De la ciudad, aún sumida en sombras bajo las nubes grisáceas del lento amanecer, les venían distantes algarabías de cornetas y matracas, traídas o llevadas por la brisa. Seguía el holgorio entre tabernas y tinglados cuyas luces empezaban a apagarse, sin que las máscaras trasnochadas pensaran en refrescar sus disfraces que, en la creciente claridad, iban perdiendo la gracia y el brillo. La barca, tras de largo y quieto bogar, se acercó a los cipreses de un cementerio. —“Aquí podrían desayunar tranquilos” —dijo el Barquero, parando en una orilla.
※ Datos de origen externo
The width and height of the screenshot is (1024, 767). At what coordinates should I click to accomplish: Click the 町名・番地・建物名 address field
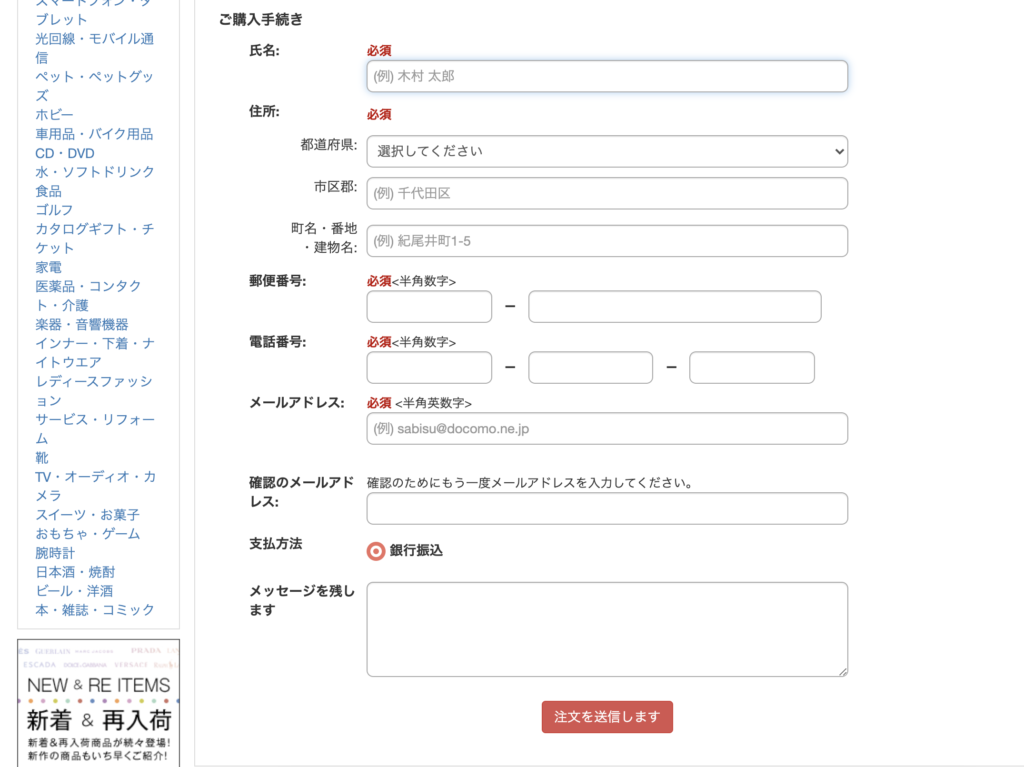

Y a tierra fueron pasando capachos, cestas y botellas. Las lápidas eran como las mesas sin mantel de un vasto café desierto. Y el vino romañola, sumándose a los que ya venían bebidos, volvió a poner una festiva animación en las voces. El mexicano, sacado de su sopor, fue invitado a narrar nuevamente la historia de Montezuma que Antonio, la víspera, había mal oído, ensordecido como lo estaba por el griterío de las máscaras. —“¡Magnífico para una ópera!” —exclamaba el pelirrojo, cada vez más atento al narrador que, llevado por el impulso verbal, dramatizaba el tono, gesticulaba, mudaba de voz en diálogos improvisados, acabando por posesionarse de los personajes. —“¡Magnífico para una ópera! No falta nada. Hay trabajo para los maquinistas. Papel de lucimiento para la soprano —la india esa, enamorada de un cristiano— que podríamos confiar a una de esas hermosas cantantes que...”—“Ya sabemos que ésas no te faltan...” —dijo Jorge Federico.—“Y hay —proseguía Antonio ese personaje de emperador vencido, de soberano desdichado, que llora su miseria con desgarradores acentos... Pienso en “Los Persas”, pienso en Jerjes:


¡Soy yo, pues “oh dolor!
¡Oh, mísero! nacido
para arruinar mi raza
y la patria mía...”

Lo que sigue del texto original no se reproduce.